Fiscal instability and shaky tax system working against economic development in state


Louisiana has been eliminated from a list of states that are being considered as the site for a $1.6 billion auto manufacturing plant. That announcement is disappointing but should not be surprising to state government and economic development leaders here.

The Wall Street Journal reported earlier this month that Toyota and Mazda have narrowed their site selection search to 11 states, including Alabama, Florida, Kentucky, Mississippi, North Carolina, South Carolina and Texas in the southern region.

Falling out of the competition for an industry that will open by 2021 and create 4,000 jobs was another serious economic blow for Louisiana, which has one of the nation’s highest unemployment rates and lowest personal income levels.

Louisiana Economic Development Secretary Don Pierson said his agency markets industrial sites across the state, and he cited Louisiana’s infrastructure, workforce and workforce development programs as incentives for companies to locate here.

But that assessment might be overly optimistic in light of the fact that Louisiana roads and bridges are rated among the worst in the nation. There is currently a $13 billion backlog in highway maintenance and construction programs.

Industries like an automotive assembly plant need modern and efficient transportation systems to ship and receive materials, supplies and products.
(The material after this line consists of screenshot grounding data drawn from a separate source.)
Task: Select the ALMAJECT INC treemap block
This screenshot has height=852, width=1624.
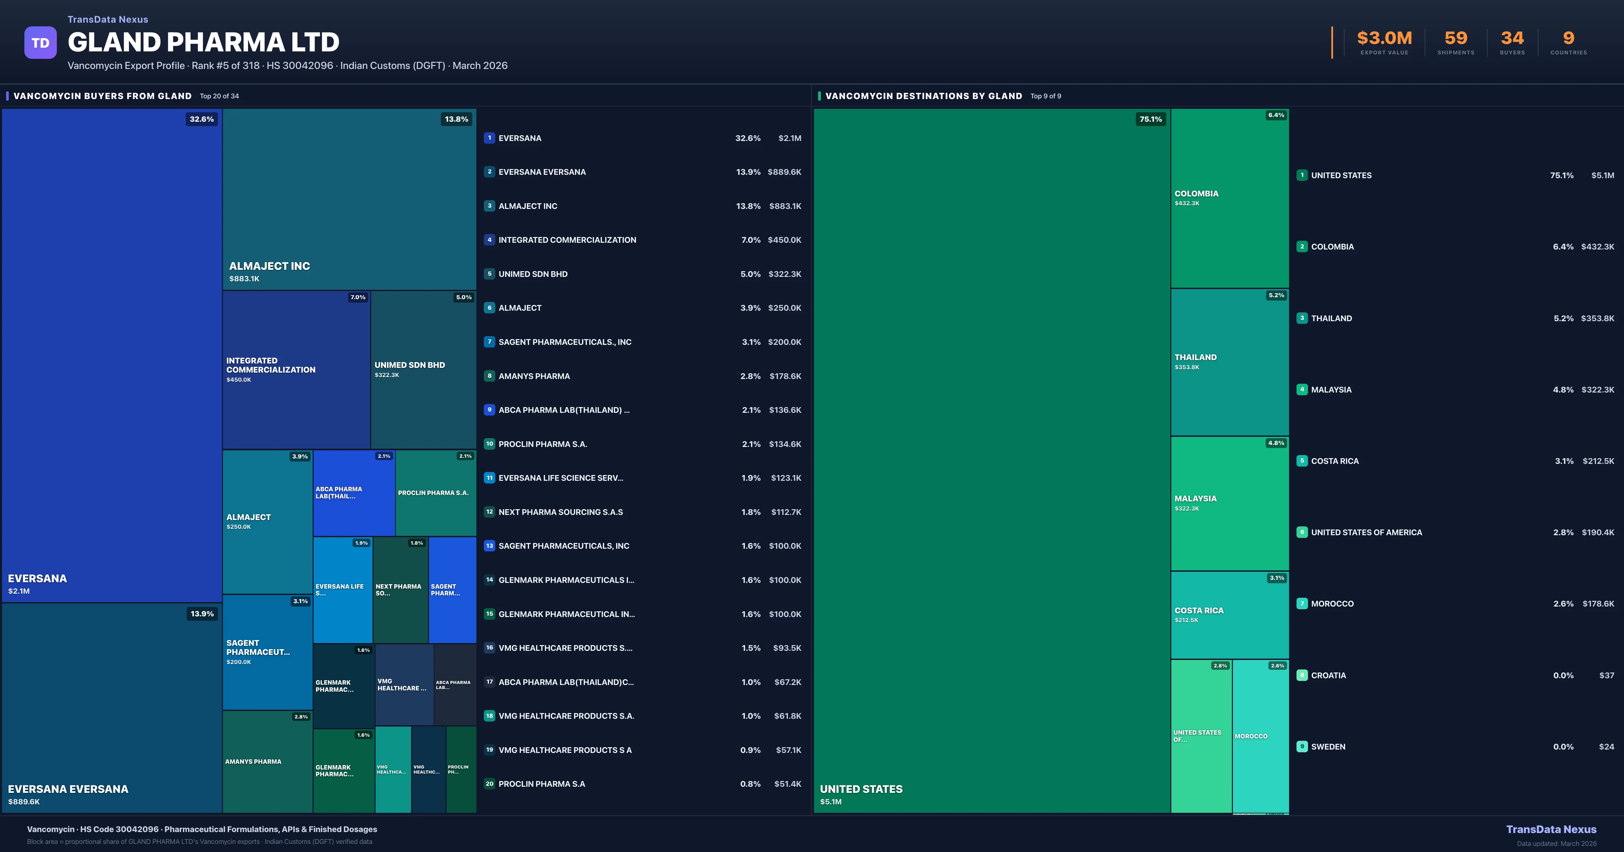Action: click(349, 199)
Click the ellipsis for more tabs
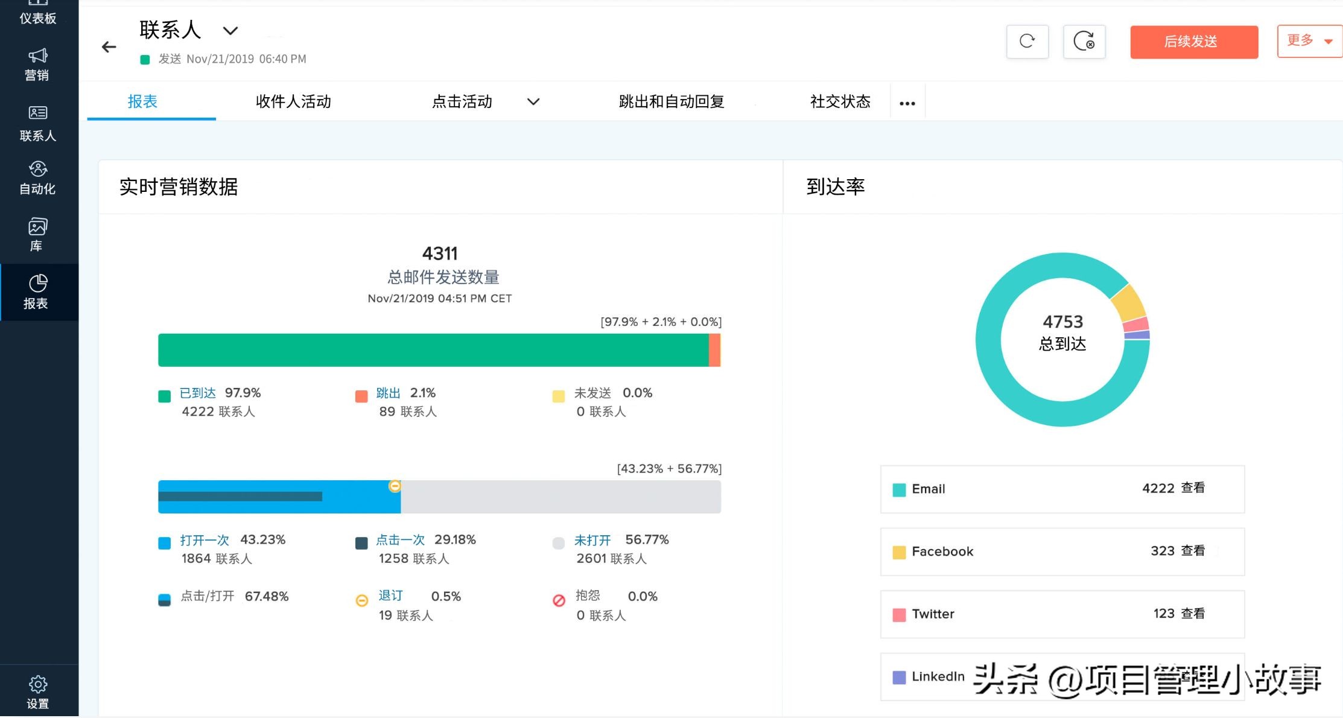The image size is (1343, 718). click(907, 103)
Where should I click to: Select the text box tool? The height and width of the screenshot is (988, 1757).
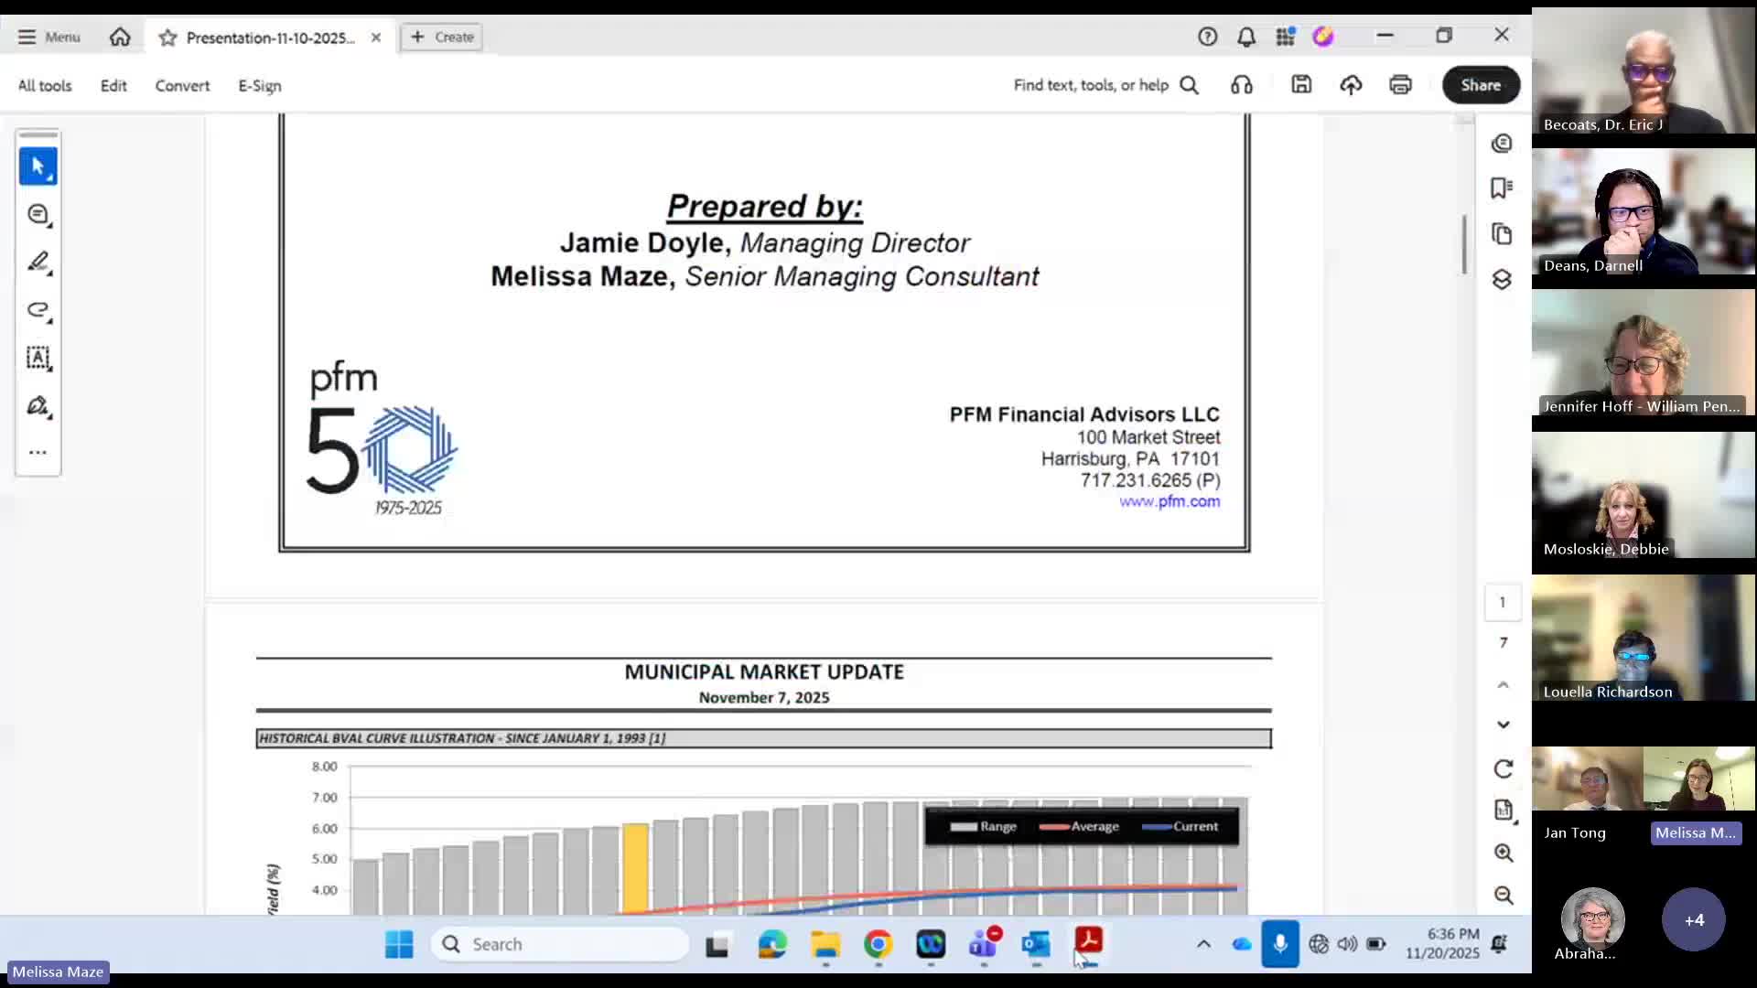[x=38, y=358]
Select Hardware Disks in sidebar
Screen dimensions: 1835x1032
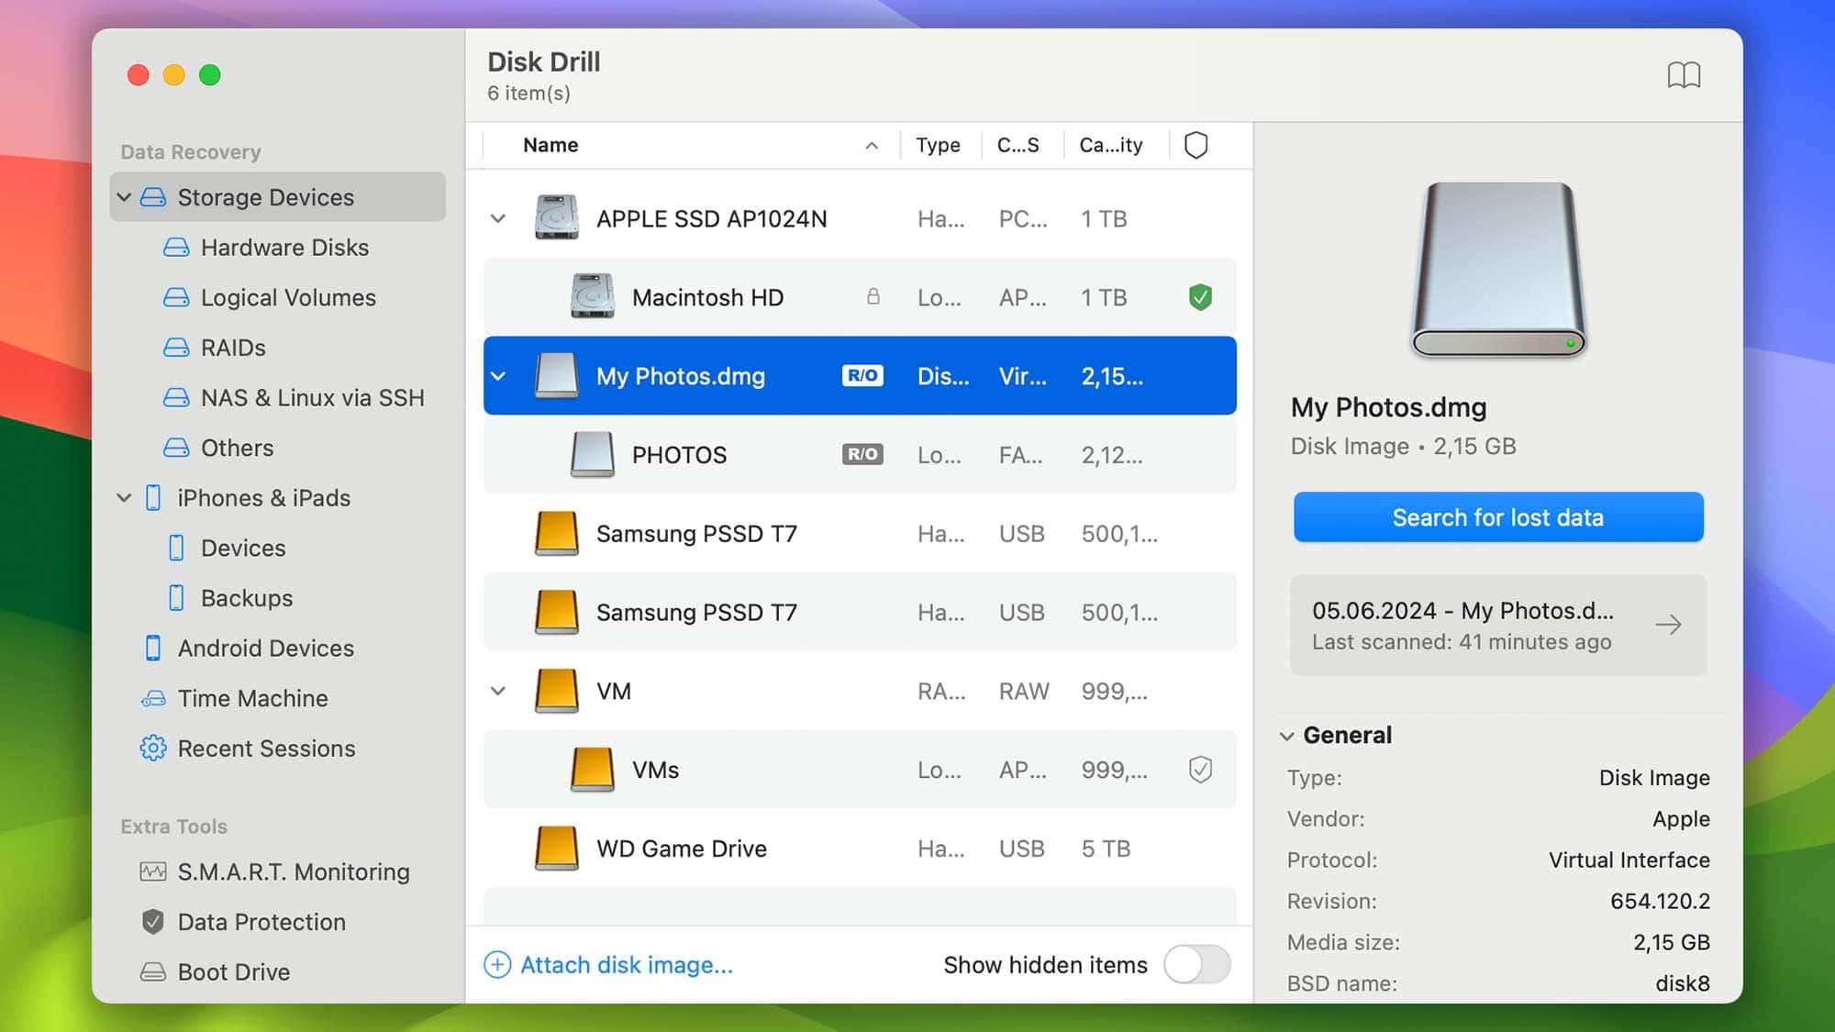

Louisiana’s transportation system has not kept pace with those in most other states.

With one of the lowest educational attainment levels in America, Louisiana’s workforce is not adequate to supply the thousands of skilled workers needed for plants that require large numbers of highly-trained and educated employees.

Colleges and universities in Louisiana that have developed good workforce development programs have been hit with deep and continual state budget cuts that curtail their efforts to produce the numbers of graduates needed for jobs in new high tech businesses and industries.

Tax incentives are a major factor in attracting industries like the Toyota-Mazda plant. Louisiana faces a $1.5 billion deficit in state government next year, and that instability in the tax base is a major concern for prospective companies.

Sen. Norby Chabert of Houma said in response to news of the state’s failure to make the cut for the auto plant that he might offer legislation to restructure Louisiana’s economic development agency and transportation department.

He and other legislators should also address a shaky tax system and other factors that create continuing fiscal instability in state government that undermines economic development efforts.